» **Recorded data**
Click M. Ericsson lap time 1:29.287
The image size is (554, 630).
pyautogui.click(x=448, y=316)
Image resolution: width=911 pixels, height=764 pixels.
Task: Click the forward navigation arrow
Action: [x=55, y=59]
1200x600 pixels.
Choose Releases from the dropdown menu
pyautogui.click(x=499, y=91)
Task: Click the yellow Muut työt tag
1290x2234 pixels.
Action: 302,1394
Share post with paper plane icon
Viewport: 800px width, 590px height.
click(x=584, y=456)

» **WORK REQUEST**
Look for the line that contains "The image size is (554, 630)." in the entries above. Set it down, along with all later lines, exactly as written.

» **OUTPUT**
The image size is (554, 630).
pyautogui.click(x=448, y=316)
Image resolution: width=911 pixels, height=764 pixels.
Task: Click the forward navigation arrow
Action: [x=55, y=59]
1200x600 pixels.
Choose Releases from the dropdown menu
pyautogui.click(x=499, y=91)
Task: Click the yellow Muut työt tag
1290x2234 pixels.
Action: 302,1394
Share post with paper plane icon
Viewport: 800px width, 590px height.
click(x=584, y=456)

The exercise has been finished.